■ SOURCE RECORDS:
= = =
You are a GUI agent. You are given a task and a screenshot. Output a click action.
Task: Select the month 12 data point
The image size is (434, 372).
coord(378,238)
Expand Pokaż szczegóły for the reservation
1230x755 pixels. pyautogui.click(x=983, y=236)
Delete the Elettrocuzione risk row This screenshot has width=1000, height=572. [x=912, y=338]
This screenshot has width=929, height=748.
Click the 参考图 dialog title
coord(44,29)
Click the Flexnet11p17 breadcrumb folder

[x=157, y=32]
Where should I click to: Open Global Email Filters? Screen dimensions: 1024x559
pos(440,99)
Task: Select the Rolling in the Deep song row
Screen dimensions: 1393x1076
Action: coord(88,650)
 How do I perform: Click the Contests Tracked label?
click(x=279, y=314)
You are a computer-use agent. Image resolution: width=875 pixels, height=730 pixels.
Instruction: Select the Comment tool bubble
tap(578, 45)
= = =
■ WORK INSTRUCTIONS:
For the word "height", find all matching lines in the entries above and copy them out.

■ SOLUTION TO THIS PROBLEM:
Delete the Elettrocuzione risk row This screenshot has width=1000, height=572. [x=912, y=338]
This screenshot has width=929, height=748.
You are a computer-use agent. Image resolution: width=875 pixels, height=730 pixels.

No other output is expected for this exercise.